Ibu Sinta mengangguk, “Iya, Sinta sudah nggak ada, Nak. Anak ibu meninggal sebulan yang lalu karena kanker otak yang ternyata sudah ganas. Dia minta maaf pada kami semua, termasuk pada Nak Ferdy karena harus mengecewakan. Dia tidak mau membawa beban, jadi mengembalikan semua yang pernah Nak Ferdy berikan.”

Ferdy bagai disambar petir. Jadi rupanya Sinta memutuskannya karena sakit? Bukan karena mencampakkannya?
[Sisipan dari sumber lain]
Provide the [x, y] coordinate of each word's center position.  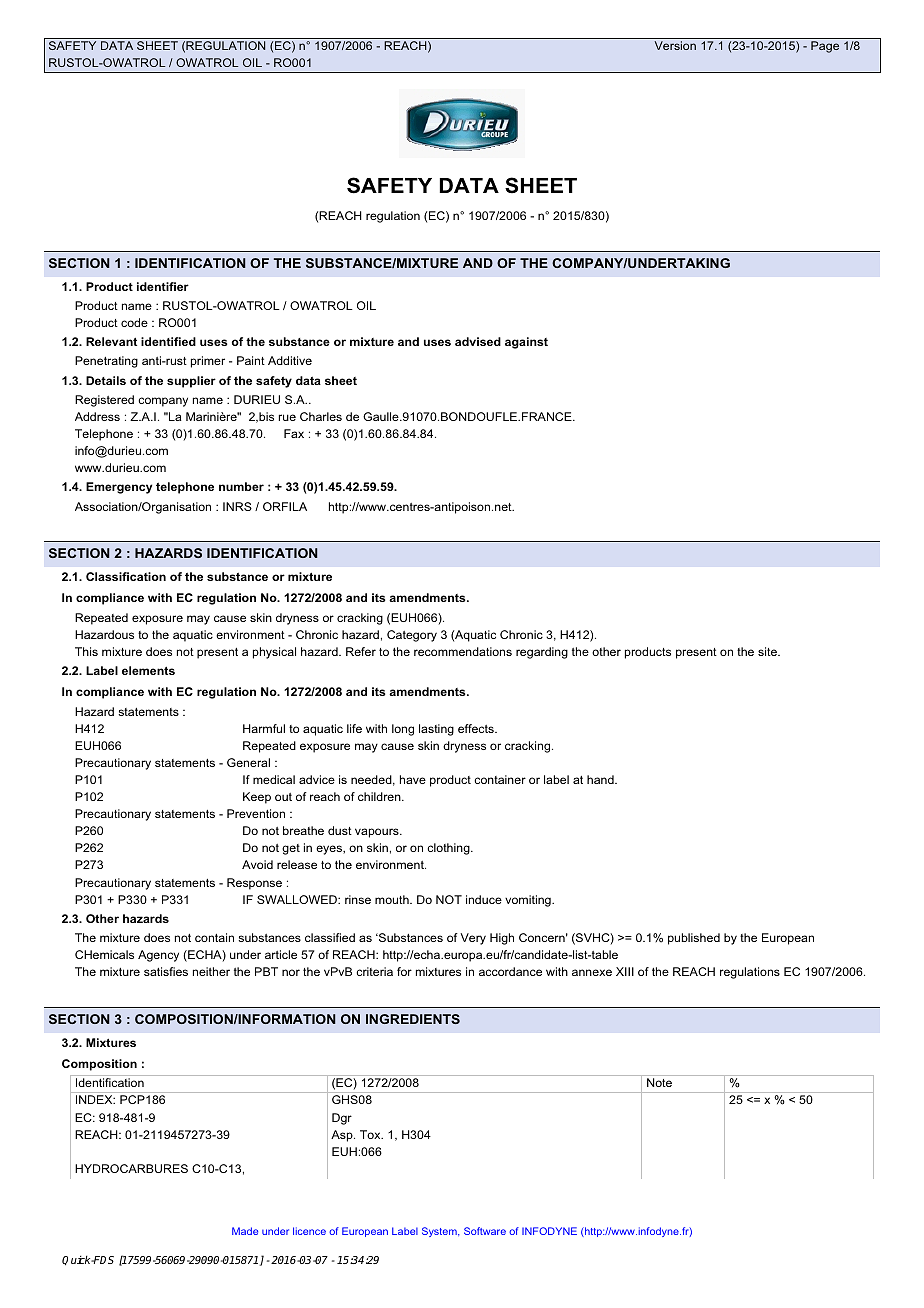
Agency [158, 956]
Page [825, 47]
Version [675, 45]
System [440, 1232]
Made [245, 1231]
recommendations [463, 651]
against [526, 343]
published [694, 939]
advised [478, 341]
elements [148, 670]
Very [473, 939]
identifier [163, 286]
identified [168, 341]
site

“Dia sering marah-marah dan stress karena bawaan penyakitnya, karena itu dia tidak mau membebani Nak Ferdy. Sinta juga merasa menjadi beban karena kami menguras semua harta demi penyembuhannya, kami berkali-kali mengatakan kami ikhlas. Namun akhirnya dia bisa menerima keadaan. Tolong maafkan Sinta ya, Nak?” tambah wanita itu.

Ferdy tak tahu harus berkata apa. Usai mendapat penjelasan itu, ia meninggalkan rumah tersebut dengan hampa. Rupanya selama ini ia telah berprasangka, terjawab sudah mengapa ia harus menerima semua ini. Ferdy sangat terpukul dan tak lagi memikirkan gelang tersebut. Hari sudah petang dan Ferdy mencari masjid terdekat. Dalam sujudnya ia menangis dan meminta ampun pada Tuhan serta mendoakan Sinta. Ia menyesal menyimpan dendam yang tak setimpal dengan penderitaan kekasihnya sebelum meninggal.

"Maafkanlah semua orang menjelang tidur malam, karena kita tak pernah punya naskah kehidupan dan tak pernah tahu siapa yang baik dan yang buruk".